Baco aos pés do Vesúvio

Um afresco de Pompéia mostra o deus Baco "vestido" com um cacho de uvas, aos pés do Vesúvio – vulcão cujas lavas e pedras soterraram a cidade em 79 d.C. . As uvas da "vestimenta" ainda não foram identificadas com precisão. De Aminaea? Sabe-se que era cultivada por ali. Outra aposta: Pompeianum (a mesma Murgentina da Sicília, de onde fora importada). A Aminaea produzia vinho superadstringente "em razão dos níveis de enxofre no solo". Já com a Pompeianum elaborava-se um dos melhores vinhos da Campânia. Desde 1996, a tradicional Azienda Vitivinicola Mastroberardino integra um projeto agroarqueológico que prevê o cultivo de vinhedos perto das ruínas da Villa dei Misteri, com manejo inspirado na lida de dois mil anos. Exames de DNA em sementes "congeladas" em 79 d.C. levaram à busca das cepas mais próximas das antigas como Piedirosso e Sciascinoso . A cada escavação, novos detalhes sobre a cidade vêm à tona, dos banquetes aristocráticos ao trago nas tavernas, com vinho misturado à água do mar. Em Pompéia – a cidade viva , livro recém-lançado pela Editora Record, o historiador Ray Laurence e o dramaturgo Alex Butterworth contam que 60% das propriedades já investigadas em Pompéia estão relacionadas à produção de vinho. A grande prensa fossilizada na Villa dei Misteri é prova do vigor da atividade. Eles escrevem sobre os 25 anos que antecederam à erupção destruidora, com destaque para o terremoto de 62 d.C.. Muitas vítimas do Vesúvio desprezaram as pistas da natureza: peixes mortos por ácido sulfúrico no rio Sarno e os tristes vinhedos das encostas do Vesúvio, que definhavam por causa da inexplicável seca e dos gases que escapavam do solo.

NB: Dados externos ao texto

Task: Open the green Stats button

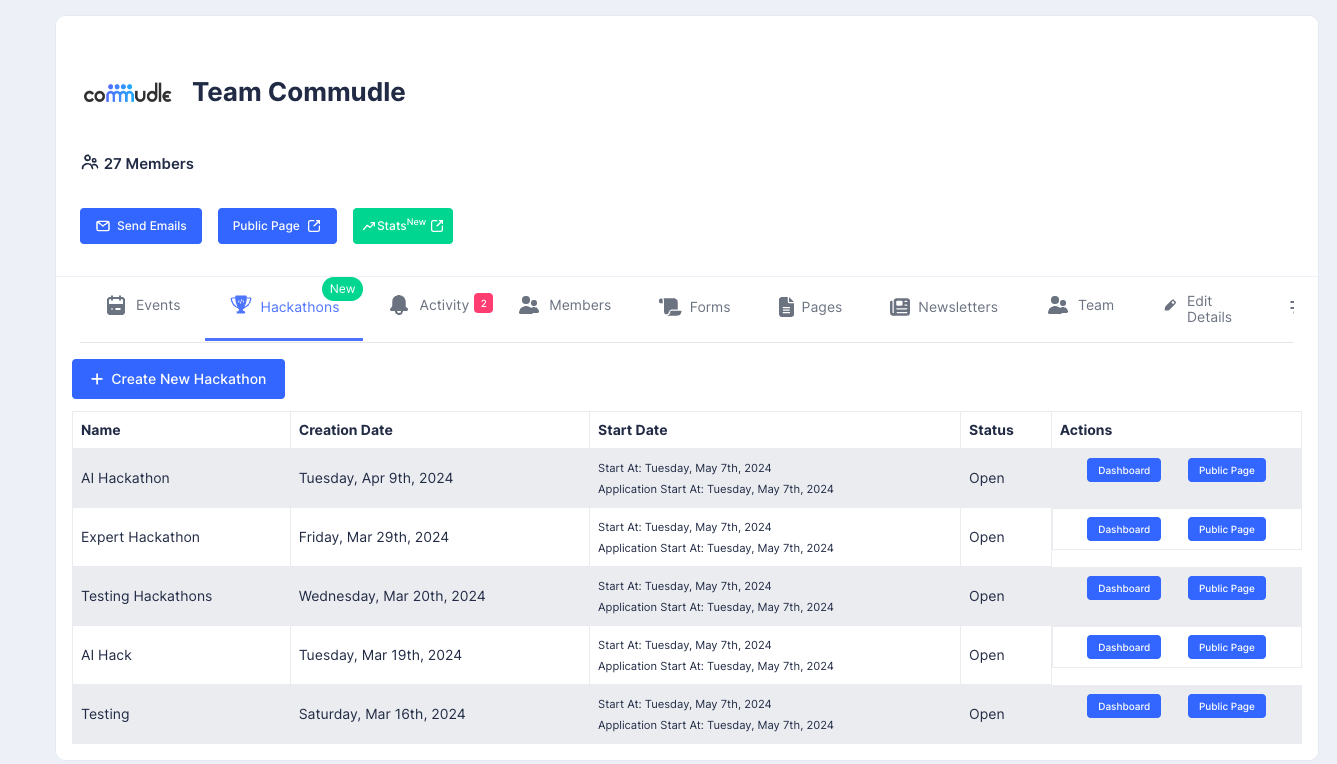Action: pos(402,226)
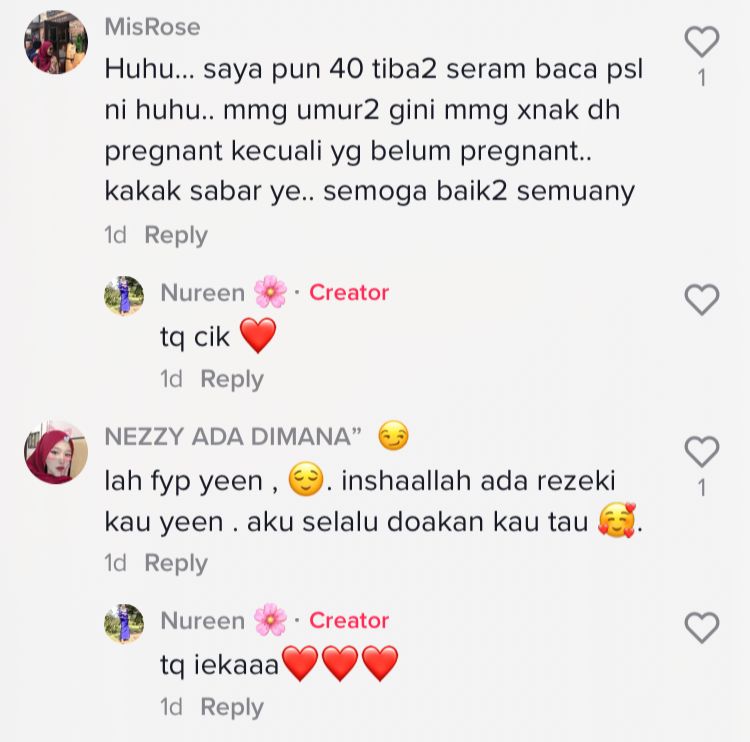
Task: Open the MisRose username link
Action: point(152,27)
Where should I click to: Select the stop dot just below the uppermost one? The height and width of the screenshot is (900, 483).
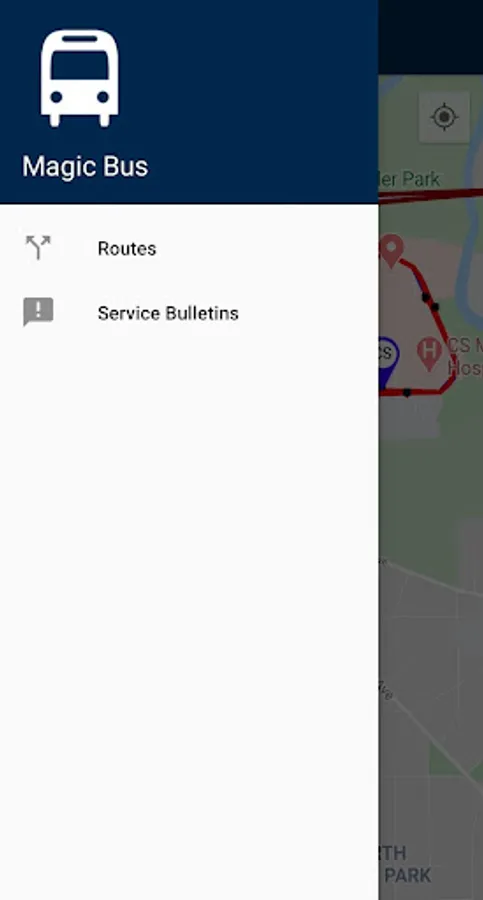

http://www.mastroberardino.com/ita/index.asp

http://www.villadeimisteri.com/

DC 18/5/2007

A holística dos Mondavi

Os Mondavi, que foram os maiores produtores de vinhos californianos, abrem a propriedade no final deste mês para mais uma edição do festival de verão. Herbie Hancock, grande pianista de jazz, é um dos convidados. Mecenas, os Mondavi sempre investiram na construção do conhecimento sobre o universo dos vinhos. É famosa a conferência que reuniu em 1991, na Califórnia, historiadores, arqueólogos e produtores para a apresentação dos mais atualizados estudos sobre as origens da vitivinicultura. No Copia - The American Center for Wine, Food & the Arts, instalado no coração do Vale do Napa, vinhos, gastronomia, jardins, arte e música integram-se em lições de bem viver. O Copia (redução de cornucópia, o chifre que é símbolo da abundância), é um centro cultural a 80 quilômetros de San Francisco. O patriarca Robert Mondavi e sua mulher são os mentores do projeto, no qual aportaram US$ 20 milhões. O Copia oferece tanto cursos de enologia e gastronomia como sessões de degustação – uma já consagrada porta de entrada para a vinicultura da região. É também um arrojado museu sobre o beber e o comer na América, com uma impecável coleção de copos de vinho, datados do século XVI até os nossos dias.

http://www.copia.org/

http://www.robertmondavi.com/

DC 11/5/2007

O Poderoso Coppola II

Produzir vinhos e fazer filmes são duas grandes formas de arte, muito importantes no desenvolvimento da Califórnia. Não por acaso, a relação é feita pelo diretor Francis Ford Coppola, que usou o dinheiro arrecadado com O Poderoso Chefão II para comprar a vinícola Inglenook, em Rutherford, Vale do Napa, uma das primeiras regiões de Cabernet Sauvignon da Califórnia. Coppola procurava uma propriedade para lazer. Acabou encontrando vinhedos, que arrematou em 1975 por US$ 2,5 milhões, segundo a escritora Natalie MacLean, que acaba de fazer um levantamento sobre vinícolas de celebridades. Num primeiro take, o diretor rebatizou a propriedade: Niebaum-Coppola, homenagem ao capitão Gustave Niebaum (1842-1908), jovem filandês que, depois de vencer vendendo peles no Canadá, fundou em 1880 a Inglenook, numa Califórnia de 45 vinícolas (hoje são mais de 250, somente no Vale do Napa). Em 1995, Coppola adquiriu o Chateau Inglenook e vinhedos adjacentes e pôde recompor a antiga propriedade (hoje Rubicon). No Château, montou um museu para a história da vinícola e a de seus filmes. A escrivaninha de Vito Corleone é uma das relíquias. Os vinhos e o estar à mesa cumpriram seu papel na antológica trilogia, como na cena em que Vito (o jovem De Niro) volta à Sicília para a grande vingança, mas não deixa de visitar uma inebriante adega. Ou nas tomadas em que os sócios "do começo" fazem planos na Nova York dos anos 20, entre garrafas de vinho tinto e generosos pratos de massa.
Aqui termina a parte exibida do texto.